-- TAREFA BREVE A --
Reproduza fielmente todas as linhas dos registros apresentados abaixo, omitindo as imagens.

Após uma série de recursos e questionamentos, os estabelecimentos teriam se comprometido a retirar as estruturas adicionais até janeiro deste ano, mas segundo a Justiça, isso ainda não ocorreu. A União apresentou no processo mapas e imagens aéreas que ainda mostrariam a existência de estruturas que não estavam no projeto original dos beach clubs, pedindo o cumprimento da decisão que determinou as remoções.
Beach clubs de Jurerê Internacional são multados
Em abril, uma decisão já havia interditado os beach clubs por não atender à sentença, mas um mês depois a Justiça Federal autorizou a reabertura dos espaços. Agora, um novo despacho obriga outra vez o fechamento dos clubes de praia e a suspensão dos alvarás de funcionamento até o cumprimento da sentença que definiu a retirada das estruturas. A medida de interdição deve ser determinada à prefeitura, que fica sujeita a multa de R$ 100 mil em caso de descumprimento. O município também não pode emitir novas licenças.

(Registros de texto e de indicação de elementos)
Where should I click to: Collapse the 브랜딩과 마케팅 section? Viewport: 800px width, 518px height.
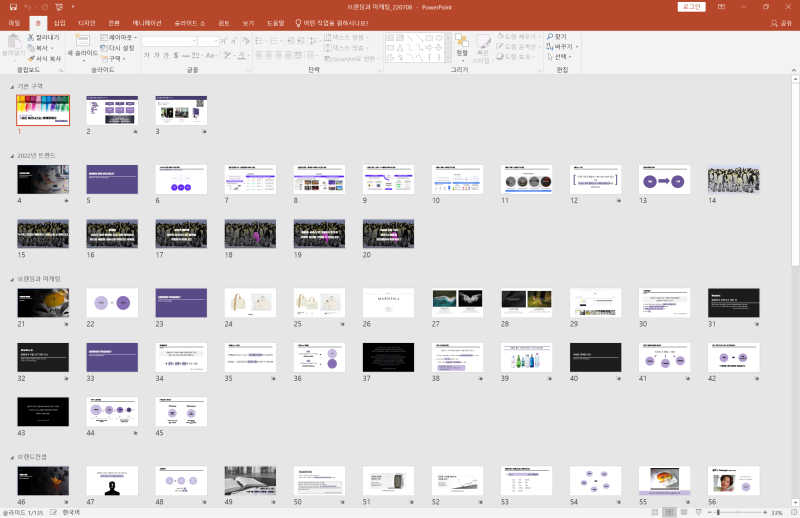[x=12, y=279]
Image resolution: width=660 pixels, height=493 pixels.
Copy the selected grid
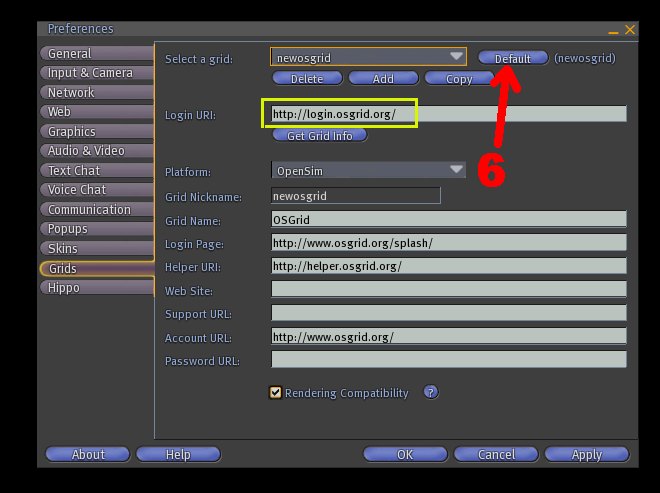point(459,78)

-- TAREFA BREVE B --
Com base no trecho acima sobre os beach clubs de Jurerê Internacional, responda:
(i) Até quando os estabelecimentos teriam se comprometido a retirar as estruturas adicionais?
(ii) O que a União apresentou no processo?
(iii) A que multa a prefeitura fica sujeita em caso de descumprimento?

-- RESPOSTA A --
Where should I click to: Collapse the 브랜딩과 마케팅 section? Viewport: 800px width, 518px height.
[x=12, y=279]
Image resolution: width=660 pixels, height=493 pixels.
Copy the selected grid
point(459,78)

-- RESPOSTA B --
(i) Até janeiro deste ano.
(ii) Mapas e imagens aéreas.
(iii) A uma multa de R$ 100 mil.